- _Task directions_: Pull out each line in the records containing the word "browser", matching case exactly.

- _Records to process_:
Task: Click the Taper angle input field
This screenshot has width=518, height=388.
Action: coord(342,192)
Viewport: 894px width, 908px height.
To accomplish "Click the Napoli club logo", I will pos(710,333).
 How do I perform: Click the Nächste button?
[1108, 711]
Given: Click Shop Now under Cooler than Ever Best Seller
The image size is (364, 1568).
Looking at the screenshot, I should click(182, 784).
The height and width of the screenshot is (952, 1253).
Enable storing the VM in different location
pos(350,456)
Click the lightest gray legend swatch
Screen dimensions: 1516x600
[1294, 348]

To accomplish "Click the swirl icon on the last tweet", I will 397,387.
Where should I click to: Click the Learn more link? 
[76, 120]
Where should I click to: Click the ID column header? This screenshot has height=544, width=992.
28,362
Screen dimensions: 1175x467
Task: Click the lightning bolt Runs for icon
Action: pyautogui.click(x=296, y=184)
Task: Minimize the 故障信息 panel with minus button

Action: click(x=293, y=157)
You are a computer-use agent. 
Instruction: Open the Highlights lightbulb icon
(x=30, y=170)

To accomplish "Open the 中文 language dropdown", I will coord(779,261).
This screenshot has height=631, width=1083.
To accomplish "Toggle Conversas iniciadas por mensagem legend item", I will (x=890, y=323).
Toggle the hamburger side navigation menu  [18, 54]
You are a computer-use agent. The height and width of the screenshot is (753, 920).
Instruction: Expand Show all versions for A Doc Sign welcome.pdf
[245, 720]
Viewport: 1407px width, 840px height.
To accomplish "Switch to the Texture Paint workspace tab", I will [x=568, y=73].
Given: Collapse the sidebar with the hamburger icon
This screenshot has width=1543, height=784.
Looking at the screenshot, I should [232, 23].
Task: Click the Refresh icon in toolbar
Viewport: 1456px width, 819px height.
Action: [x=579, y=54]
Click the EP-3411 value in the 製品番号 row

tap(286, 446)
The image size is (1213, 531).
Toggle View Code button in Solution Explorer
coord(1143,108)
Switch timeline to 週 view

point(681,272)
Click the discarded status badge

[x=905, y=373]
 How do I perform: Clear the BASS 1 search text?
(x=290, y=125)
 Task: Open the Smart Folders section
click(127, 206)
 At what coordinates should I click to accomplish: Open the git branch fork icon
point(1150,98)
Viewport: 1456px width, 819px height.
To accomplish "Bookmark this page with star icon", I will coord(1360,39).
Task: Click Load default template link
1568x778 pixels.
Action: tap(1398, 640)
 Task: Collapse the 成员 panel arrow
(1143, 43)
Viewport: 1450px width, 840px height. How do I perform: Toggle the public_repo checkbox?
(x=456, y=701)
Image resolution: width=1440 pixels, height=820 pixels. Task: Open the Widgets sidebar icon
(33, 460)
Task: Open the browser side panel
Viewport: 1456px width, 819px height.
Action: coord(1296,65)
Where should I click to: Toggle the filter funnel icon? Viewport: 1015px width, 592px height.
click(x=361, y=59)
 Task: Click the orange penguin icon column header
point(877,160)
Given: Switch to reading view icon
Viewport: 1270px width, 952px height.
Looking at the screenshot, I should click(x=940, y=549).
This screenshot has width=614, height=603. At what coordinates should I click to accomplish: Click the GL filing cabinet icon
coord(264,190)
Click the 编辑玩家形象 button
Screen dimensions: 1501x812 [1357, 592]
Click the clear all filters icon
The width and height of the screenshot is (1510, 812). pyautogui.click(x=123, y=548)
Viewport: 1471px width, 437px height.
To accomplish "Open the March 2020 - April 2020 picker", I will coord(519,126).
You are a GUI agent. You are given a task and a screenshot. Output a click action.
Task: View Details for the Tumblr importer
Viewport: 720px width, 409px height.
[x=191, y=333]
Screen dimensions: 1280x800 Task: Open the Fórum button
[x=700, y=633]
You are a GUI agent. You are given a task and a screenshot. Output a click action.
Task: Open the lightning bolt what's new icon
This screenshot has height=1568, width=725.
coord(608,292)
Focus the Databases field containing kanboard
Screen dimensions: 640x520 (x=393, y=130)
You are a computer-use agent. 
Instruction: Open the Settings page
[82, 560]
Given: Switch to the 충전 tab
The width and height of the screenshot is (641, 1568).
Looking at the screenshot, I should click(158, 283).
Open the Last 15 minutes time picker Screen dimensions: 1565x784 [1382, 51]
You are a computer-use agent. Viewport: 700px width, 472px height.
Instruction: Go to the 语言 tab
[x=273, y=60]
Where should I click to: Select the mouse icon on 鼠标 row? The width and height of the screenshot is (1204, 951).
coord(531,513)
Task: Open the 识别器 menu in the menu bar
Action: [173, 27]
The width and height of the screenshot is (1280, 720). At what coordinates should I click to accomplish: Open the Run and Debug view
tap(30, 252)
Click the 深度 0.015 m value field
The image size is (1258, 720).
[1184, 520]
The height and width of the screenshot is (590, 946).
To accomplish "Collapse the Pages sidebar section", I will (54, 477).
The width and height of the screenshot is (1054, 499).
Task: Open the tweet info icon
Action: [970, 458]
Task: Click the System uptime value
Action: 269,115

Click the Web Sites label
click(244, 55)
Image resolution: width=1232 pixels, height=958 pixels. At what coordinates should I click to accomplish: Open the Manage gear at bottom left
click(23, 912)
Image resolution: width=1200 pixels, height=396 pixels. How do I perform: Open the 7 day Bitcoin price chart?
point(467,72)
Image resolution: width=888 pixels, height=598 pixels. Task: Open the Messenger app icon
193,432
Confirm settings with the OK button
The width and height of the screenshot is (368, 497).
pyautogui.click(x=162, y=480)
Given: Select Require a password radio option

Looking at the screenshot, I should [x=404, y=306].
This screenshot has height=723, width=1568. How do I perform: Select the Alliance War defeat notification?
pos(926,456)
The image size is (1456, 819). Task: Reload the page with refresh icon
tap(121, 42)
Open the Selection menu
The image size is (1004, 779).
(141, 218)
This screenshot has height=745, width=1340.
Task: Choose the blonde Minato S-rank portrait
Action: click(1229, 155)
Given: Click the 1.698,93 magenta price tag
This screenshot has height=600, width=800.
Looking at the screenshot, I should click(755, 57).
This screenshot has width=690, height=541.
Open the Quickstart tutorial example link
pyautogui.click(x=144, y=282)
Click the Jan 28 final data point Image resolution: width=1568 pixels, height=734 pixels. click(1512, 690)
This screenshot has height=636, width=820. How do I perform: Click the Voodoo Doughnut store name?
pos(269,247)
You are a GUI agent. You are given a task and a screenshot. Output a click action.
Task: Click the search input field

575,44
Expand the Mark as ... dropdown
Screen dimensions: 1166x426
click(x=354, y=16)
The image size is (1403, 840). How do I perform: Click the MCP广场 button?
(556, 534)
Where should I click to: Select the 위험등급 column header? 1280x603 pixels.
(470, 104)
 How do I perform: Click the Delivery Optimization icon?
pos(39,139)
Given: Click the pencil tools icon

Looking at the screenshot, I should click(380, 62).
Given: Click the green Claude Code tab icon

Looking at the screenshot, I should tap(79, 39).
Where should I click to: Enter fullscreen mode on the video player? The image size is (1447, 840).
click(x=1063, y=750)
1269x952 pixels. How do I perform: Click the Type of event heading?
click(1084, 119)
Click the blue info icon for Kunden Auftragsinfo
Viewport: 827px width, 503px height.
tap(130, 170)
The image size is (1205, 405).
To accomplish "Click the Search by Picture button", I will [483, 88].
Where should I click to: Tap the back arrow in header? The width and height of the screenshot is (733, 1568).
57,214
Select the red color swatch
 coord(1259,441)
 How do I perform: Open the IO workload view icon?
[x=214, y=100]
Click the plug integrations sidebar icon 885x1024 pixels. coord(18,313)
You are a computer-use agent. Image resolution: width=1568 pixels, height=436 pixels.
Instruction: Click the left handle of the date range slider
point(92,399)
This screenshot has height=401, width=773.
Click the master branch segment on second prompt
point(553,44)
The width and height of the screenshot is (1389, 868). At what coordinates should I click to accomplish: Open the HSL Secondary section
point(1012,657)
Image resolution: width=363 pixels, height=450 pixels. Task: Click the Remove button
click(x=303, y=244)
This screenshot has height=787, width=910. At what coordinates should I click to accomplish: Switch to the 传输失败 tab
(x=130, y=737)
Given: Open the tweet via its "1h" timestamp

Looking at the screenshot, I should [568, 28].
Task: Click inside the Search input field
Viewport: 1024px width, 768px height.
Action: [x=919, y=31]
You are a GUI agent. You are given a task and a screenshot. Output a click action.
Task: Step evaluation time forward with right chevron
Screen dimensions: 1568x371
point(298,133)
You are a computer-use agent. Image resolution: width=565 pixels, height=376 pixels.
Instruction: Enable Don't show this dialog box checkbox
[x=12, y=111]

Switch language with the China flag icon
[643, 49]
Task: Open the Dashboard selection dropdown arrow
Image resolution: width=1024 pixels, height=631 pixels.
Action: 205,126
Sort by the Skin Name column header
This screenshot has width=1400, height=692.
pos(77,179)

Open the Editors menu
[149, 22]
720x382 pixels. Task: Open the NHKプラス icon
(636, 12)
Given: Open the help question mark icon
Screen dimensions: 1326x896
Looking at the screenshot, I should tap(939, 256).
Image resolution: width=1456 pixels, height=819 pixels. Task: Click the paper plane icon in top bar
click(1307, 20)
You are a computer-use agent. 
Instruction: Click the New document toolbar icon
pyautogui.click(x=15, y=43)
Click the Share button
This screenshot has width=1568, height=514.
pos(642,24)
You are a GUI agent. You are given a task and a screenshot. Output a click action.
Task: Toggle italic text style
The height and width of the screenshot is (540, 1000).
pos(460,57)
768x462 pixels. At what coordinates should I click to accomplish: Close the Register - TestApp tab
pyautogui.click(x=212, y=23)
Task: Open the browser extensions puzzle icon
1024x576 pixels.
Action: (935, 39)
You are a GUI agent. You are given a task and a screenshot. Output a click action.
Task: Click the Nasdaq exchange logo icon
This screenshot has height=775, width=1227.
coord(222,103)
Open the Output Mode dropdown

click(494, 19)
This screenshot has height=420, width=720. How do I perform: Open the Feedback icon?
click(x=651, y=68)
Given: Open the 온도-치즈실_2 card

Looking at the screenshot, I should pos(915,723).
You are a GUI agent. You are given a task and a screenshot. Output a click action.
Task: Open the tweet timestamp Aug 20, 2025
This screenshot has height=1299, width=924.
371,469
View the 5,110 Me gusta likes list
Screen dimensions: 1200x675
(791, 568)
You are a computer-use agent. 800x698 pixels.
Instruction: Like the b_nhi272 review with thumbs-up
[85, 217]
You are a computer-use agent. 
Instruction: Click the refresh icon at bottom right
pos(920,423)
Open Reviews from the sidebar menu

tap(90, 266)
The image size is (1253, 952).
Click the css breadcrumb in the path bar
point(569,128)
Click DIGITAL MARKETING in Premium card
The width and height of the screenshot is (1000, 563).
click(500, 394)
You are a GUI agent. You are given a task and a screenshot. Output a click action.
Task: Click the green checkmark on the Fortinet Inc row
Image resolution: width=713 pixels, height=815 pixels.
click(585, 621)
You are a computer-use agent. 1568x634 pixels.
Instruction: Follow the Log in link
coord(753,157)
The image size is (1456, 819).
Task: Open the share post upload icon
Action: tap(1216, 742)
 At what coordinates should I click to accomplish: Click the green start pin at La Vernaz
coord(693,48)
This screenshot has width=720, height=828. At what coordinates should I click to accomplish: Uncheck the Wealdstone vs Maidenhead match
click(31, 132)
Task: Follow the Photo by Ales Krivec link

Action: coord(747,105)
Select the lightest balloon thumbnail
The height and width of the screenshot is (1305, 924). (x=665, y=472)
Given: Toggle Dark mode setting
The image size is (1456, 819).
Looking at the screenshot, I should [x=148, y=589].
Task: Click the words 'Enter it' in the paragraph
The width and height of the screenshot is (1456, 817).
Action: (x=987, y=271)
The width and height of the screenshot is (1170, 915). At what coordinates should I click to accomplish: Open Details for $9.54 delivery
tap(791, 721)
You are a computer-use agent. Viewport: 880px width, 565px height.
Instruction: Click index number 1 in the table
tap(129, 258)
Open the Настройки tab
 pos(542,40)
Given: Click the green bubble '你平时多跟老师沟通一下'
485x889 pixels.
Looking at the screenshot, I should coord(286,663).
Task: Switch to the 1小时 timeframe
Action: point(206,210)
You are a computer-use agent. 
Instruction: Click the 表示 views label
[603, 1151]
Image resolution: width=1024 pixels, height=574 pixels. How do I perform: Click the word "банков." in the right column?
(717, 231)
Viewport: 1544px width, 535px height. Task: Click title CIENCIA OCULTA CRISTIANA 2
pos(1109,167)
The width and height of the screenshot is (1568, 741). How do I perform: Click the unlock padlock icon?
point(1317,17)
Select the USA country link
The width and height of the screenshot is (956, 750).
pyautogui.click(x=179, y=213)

- _Written answer_:
Task: Open the browser side panel
Task: Open the browser extensions puzzle icon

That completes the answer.